Waldegg Castle is listed as a Swiss heritage site of national significance. The entire Waldegg and Feldbrunnnen-St. Niklaus area is part of the Inventory of Swiss Heritage Sites.

==Politics==
In the 2007 federal election the most popular party was the FDP which received 32.26% of the vote. The next three most popular parties were the SVP (25.56%), the CVP (22.29%) and the SP (10.34%). In the federal election, a total of 473 votes were cast, and the voter turnout was 67.5%.

==Economy==
As of In 2010 2010, Feldbrunnen-St. Niklaus had an unemployment rate of 2.2%. As of 2008, there were 9 people employed in the primary economic sector and about 3 businesses involved in this sector. 59 people were employed in the secondary sector and there were 8 businesses in this sector. 127 people were employed in the tertiary sector, with 38 businesses in this sector. There were 394 residents of the municipality who were employed in some capacity, of which females made up 44.2% of the workforce.

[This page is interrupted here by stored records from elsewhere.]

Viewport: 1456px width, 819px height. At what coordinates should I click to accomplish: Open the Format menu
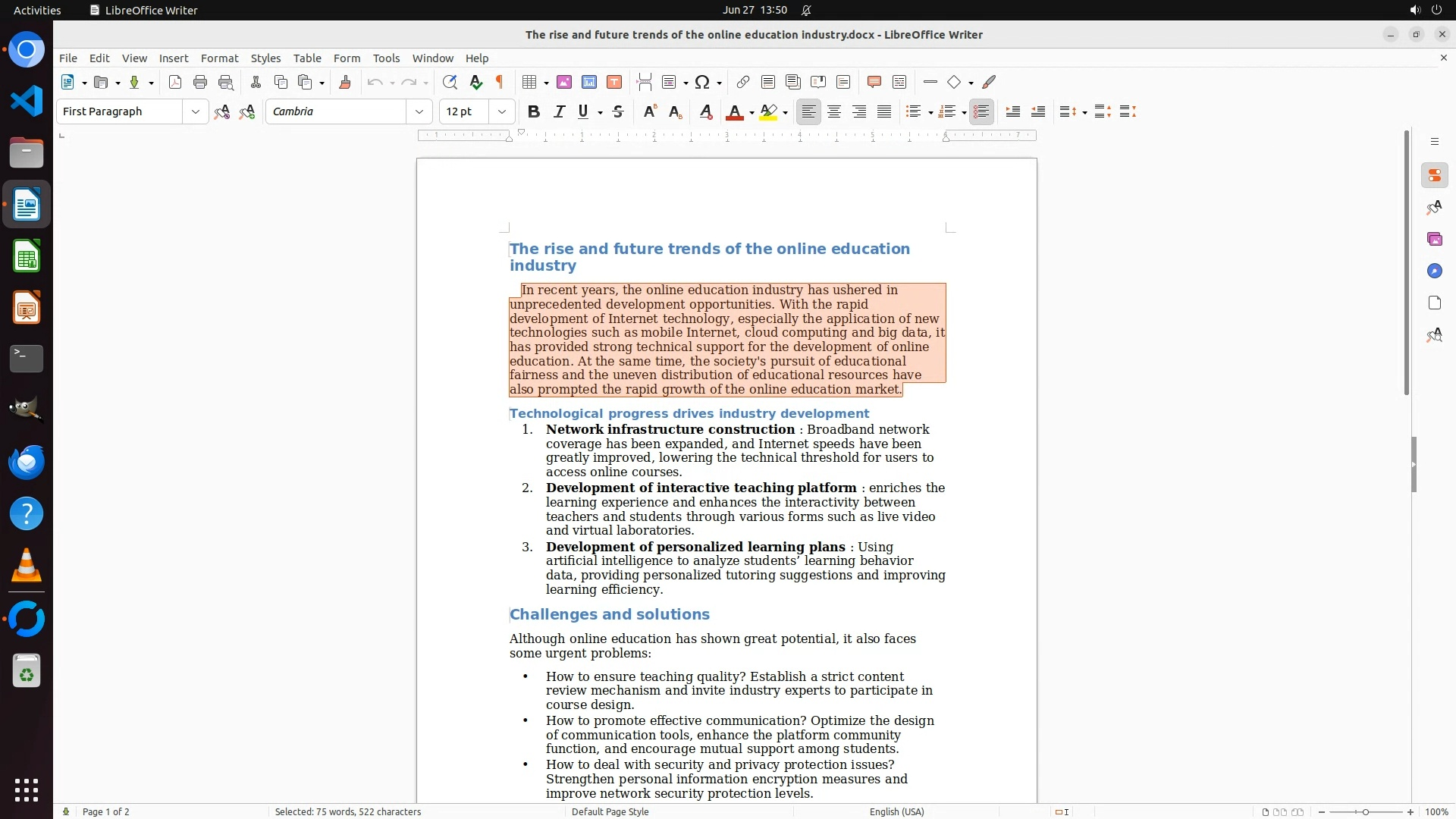[219, 58]
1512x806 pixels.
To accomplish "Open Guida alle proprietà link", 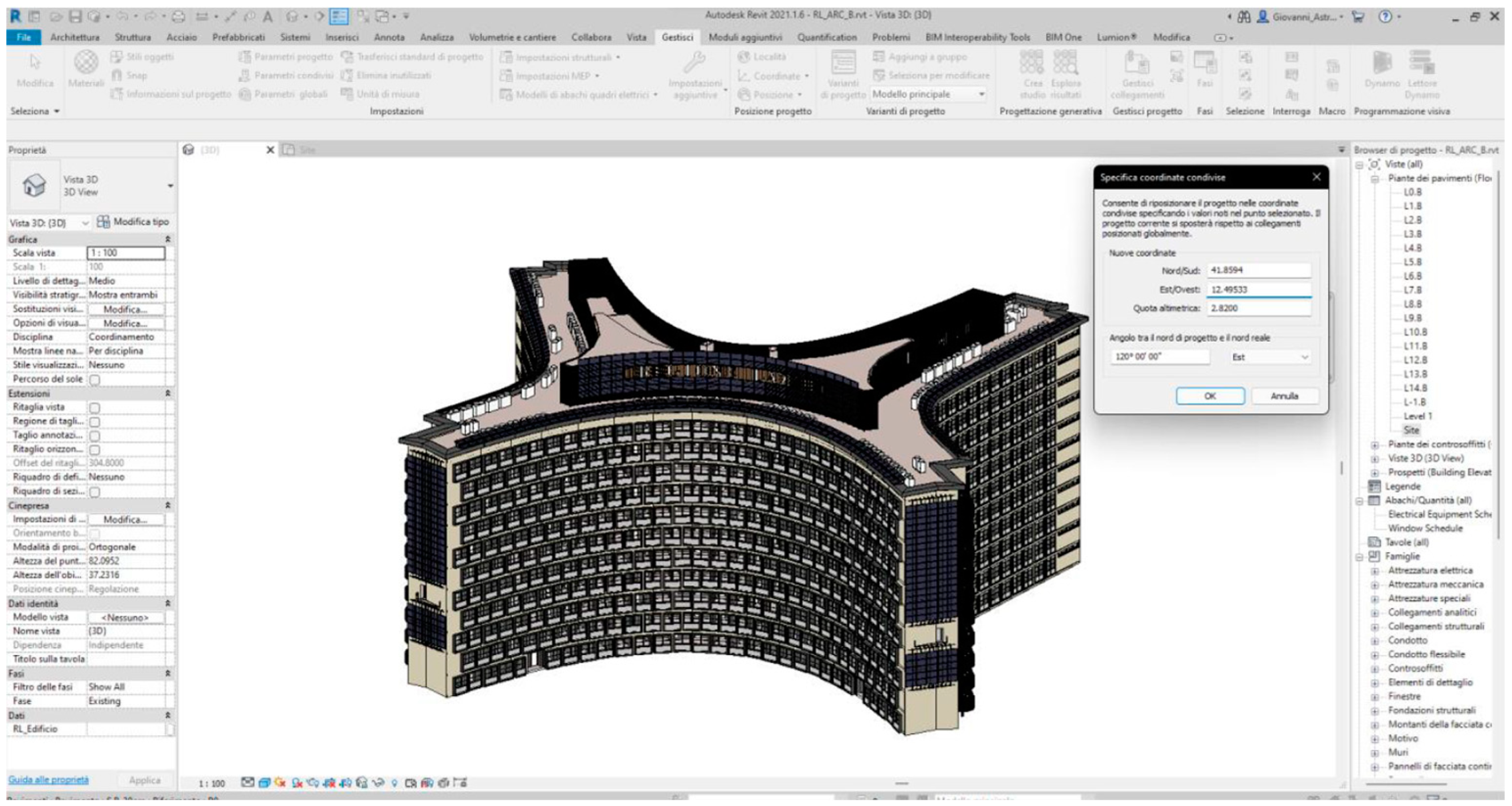I will coord(48,780).
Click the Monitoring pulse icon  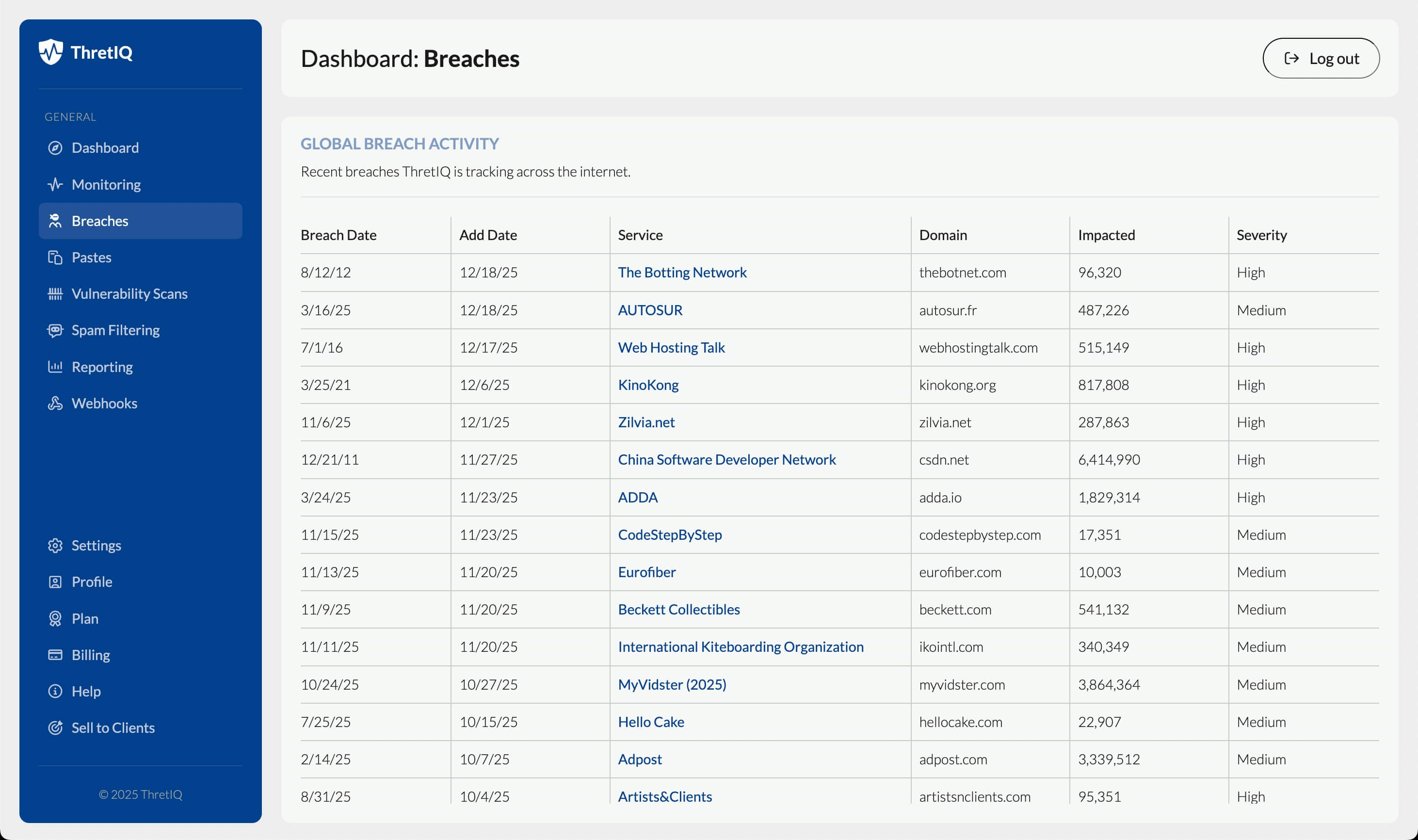tap(55, 184)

In 2008 the total number of full-time equivalent jobs was 149. The number of jobs in the primary sector was 6, all of which were in agriculture. The number of jobs in the secondary sector was 55 of which 18 or (32.7%) were in manufacturing and 33 (60.0%) were in construction. The number of jobs in the tertiary sector was 88. In the tertiary sector; 9 or 10.2% were in wholesale or retail sales or the repair of motor vehicles, 1 was in the movement and storage of goods, 14 or 15.9% were in a hotel or restaurant, 11 or 12.5% were in the information industry, 2 or 2.3% were the insurance or financial industry, 23 or 26.1% were technical professionals or scientists and 3 or 3.4% were in health care.

In 2000, there were 89 workers who commuted into the municipality and 337 workers who commuted away. The municipality is a net exporter of workers, with about 3.8 workers leaving the municipality for every one entering. Of the working population, 14.5% used public transportation to get to work, and 66% used a private car.

==Religion==
From the 2000 census, 319 or 42.2% were Roman Catholic, while 262 or 34.7% belonged to the Swiss Reformed Church. Of the rest of the population, there were 7 members of an Orthodox church (or about 0.93% of the population), there were 8 individuals (or about 1.06% of the population) who belonged to the Christian Catholic Church, and there were 12 individuals (or about 1.59% of the population) who belonged to another Christian church. There were 4 (or about 0.53% of the population) who were Islamic. 132 (or about 17.46% of the population) belonged to no church, are agnostic or atheist, and 12 individuals (or about 1.59% of the population) did not answer the question.

==Education==
In Feldbrunnen-St. Niklaus about 322 or (42.6%) of the population have completed non-mandatory upper secondary education, and 175 or (23.1%) have completed additional higher education (either university or a Fachhochschule). Of the 175 who completed tertiary schooling, 78.3% were Swiss men, 20.0% were Swiss women.

As of 2000, there were 84 students from Feldbrunnen-St. Niklaus who attended schools outside the municipality.